Learning Causal Graphical Models of Large-Scale Systems
Effective methods for inferring causal dependence from observational data have been developed within both computer science and quantitative social science. Methods in computer science have focused on the correspondence between casual graphical models and observed patterns of statistical association. Methods in social science have focused on templates for causal inference often called quasi-experimental designs, including instrumental variables, propensity scores matching, regression discontinuinty designs, and interrupted time-series designs. Recent work has begun to unify these methods using the framework of causal graphical models, but barriers remain because the formal framework of causal graphical models has been insufficiently expressive to represent some quasi-experimental designs. In this talk, I will introduce many of the known experimental and quasi-experimental designs in the language of directed graphical models, and I will present very recent work on defining additional designs in terms of classes of graphical models that can represent relational and temporal dependence. Finally, I will present two novel designs that have resulted from our work on causal inference in relational data.
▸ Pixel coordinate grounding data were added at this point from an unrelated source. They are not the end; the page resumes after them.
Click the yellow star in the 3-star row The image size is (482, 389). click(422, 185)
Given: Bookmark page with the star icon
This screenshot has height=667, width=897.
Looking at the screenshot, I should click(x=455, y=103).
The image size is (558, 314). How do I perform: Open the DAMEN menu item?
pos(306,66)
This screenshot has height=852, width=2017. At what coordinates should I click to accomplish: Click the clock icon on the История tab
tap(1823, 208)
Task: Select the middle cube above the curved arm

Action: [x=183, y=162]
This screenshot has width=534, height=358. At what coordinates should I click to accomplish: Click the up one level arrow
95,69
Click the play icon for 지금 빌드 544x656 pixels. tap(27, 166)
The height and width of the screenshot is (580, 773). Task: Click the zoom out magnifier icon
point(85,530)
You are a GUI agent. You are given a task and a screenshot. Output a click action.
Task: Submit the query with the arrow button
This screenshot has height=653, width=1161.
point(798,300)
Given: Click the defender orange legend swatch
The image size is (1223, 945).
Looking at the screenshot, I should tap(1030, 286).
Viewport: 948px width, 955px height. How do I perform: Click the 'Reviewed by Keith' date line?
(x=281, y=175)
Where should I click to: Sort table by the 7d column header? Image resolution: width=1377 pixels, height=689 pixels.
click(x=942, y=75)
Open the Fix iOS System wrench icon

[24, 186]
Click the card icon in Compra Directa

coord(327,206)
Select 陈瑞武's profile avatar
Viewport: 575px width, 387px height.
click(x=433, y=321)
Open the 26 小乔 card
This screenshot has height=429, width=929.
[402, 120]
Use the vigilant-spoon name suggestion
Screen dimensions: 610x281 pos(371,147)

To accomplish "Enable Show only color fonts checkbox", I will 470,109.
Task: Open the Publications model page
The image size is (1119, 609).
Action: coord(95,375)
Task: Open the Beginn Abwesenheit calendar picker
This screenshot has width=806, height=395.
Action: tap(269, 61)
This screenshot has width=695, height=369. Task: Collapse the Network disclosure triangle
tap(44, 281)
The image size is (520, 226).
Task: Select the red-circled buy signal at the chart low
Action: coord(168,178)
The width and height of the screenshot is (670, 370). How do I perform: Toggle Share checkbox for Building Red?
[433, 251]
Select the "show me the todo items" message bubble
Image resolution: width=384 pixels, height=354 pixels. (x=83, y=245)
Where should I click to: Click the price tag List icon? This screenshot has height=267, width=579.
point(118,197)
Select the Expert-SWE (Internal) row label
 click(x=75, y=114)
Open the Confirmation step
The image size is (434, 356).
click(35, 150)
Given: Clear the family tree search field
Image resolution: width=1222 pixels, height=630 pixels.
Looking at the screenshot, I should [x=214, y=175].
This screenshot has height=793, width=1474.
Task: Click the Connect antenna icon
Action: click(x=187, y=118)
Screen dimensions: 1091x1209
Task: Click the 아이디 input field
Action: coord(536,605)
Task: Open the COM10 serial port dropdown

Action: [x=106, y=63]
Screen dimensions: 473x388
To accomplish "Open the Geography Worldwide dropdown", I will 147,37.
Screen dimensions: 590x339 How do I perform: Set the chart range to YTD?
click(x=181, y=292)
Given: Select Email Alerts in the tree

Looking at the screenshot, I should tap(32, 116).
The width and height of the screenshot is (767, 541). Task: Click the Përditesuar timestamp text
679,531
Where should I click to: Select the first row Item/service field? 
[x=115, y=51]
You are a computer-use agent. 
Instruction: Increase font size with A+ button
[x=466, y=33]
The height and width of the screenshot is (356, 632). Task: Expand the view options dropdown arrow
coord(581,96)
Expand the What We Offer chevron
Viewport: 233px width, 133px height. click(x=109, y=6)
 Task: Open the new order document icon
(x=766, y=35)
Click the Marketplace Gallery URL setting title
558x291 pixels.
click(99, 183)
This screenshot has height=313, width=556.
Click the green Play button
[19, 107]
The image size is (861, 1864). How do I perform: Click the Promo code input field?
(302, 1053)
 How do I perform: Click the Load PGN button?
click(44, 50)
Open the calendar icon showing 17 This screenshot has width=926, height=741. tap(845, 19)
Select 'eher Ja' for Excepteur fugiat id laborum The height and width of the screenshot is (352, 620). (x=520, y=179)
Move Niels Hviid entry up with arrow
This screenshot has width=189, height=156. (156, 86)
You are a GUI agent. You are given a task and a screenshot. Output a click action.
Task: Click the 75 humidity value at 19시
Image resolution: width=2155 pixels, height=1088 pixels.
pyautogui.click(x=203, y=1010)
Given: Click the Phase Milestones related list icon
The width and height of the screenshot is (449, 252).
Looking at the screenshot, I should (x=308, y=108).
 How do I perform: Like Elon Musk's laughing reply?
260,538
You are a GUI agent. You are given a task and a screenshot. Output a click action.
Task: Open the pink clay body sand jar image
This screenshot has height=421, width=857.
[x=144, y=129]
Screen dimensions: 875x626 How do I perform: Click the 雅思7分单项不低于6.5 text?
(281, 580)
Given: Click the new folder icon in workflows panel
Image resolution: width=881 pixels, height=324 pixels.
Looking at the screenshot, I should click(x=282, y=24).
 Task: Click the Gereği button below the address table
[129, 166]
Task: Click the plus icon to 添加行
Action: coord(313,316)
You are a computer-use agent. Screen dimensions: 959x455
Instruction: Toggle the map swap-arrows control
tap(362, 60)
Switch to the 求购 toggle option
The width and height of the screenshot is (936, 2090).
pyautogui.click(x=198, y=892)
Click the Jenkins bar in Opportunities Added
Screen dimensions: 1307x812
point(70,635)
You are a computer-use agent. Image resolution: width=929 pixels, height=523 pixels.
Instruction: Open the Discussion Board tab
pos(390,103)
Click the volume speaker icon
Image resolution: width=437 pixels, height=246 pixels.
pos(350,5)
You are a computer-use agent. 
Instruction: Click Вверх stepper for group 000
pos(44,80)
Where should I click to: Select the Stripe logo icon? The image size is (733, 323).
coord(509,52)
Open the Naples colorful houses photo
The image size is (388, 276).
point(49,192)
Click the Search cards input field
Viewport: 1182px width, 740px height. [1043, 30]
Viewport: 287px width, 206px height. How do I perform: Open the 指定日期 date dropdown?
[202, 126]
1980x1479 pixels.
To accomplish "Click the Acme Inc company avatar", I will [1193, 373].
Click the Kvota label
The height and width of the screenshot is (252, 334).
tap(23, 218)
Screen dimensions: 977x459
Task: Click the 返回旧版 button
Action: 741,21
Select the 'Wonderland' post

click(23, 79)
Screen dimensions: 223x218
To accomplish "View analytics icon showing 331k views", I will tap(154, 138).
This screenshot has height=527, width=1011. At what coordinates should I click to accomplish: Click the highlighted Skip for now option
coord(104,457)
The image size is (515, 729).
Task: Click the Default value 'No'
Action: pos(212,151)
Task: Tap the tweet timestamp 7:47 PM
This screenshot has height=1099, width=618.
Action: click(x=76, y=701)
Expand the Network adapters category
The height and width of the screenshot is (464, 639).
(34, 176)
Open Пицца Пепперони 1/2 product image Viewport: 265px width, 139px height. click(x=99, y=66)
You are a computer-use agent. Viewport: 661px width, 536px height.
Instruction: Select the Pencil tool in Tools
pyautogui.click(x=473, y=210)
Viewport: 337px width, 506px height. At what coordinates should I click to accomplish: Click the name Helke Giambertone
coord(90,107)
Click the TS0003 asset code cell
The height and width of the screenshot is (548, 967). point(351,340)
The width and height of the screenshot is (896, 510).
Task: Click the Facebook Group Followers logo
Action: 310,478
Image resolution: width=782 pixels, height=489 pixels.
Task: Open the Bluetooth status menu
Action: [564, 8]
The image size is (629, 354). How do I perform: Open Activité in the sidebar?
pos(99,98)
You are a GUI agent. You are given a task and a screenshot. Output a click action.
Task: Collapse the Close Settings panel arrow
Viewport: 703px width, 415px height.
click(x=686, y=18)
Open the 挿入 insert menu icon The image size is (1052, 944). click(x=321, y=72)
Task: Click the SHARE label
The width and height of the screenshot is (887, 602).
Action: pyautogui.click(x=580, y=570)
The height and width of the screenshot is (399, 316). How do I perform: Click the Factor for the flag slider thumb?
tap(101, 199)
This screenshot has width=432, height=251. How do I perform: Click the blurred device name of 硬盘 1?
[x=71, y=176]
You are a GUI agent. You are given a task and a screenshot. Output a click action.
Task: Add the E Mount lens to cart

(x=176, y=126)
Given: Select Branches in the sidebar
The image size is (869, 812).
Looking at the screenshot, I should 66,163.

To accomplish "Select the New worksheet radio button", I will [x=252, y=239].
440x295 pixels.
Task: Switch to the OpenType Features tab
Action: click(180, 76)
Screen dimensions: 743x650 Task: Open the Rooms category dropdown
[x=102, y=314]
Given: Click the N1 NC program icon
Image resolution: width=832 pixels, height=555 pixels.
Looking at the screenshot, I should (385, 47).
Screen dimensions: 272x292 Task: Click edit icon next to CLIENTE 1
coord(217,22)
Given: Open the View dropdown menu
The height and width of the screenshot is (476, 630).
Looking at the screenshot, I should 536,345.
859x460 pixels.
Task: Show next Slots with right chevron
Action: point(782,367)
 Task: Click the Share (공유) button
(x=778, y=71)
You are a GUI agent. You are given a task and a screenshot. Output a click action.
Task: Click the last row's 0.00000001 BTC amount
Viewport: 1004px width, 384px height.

Bio: David Jensen is Professor of Computer Science and Director of the Knowledge Discovery Laboratory at the University of Massachusetts Amherst. He received his doctorate from Washington University in St. Louis in 1992. From 1991 to 1995, he served as an analyst with the Office of Technology Assessment, an agency of the United States Congress. His research focuses on machine learning and causal inference in relational data sets, with applications to social network analysis, computational social science, fraud detection, and management of large technical systems. He has served on the Executive Committee of the ACM Special Interest Group on Knowledge Discovery and Data Mining and on the program committees of the International Conference on Machine Learning, the International Conference on Knowledge Discovery and Data Mining, and the Uncertainty in AI Conference. He was a member of the 2006-2007 Defense Science Study Group, and served for six years on DARPA's Information Science and Technology (ISAT) Group. He serves as Associate Director of the UMass Computational Social Science Institute. He won the 2011 Outstanding Teaching Award from the UMass College of Natural Science.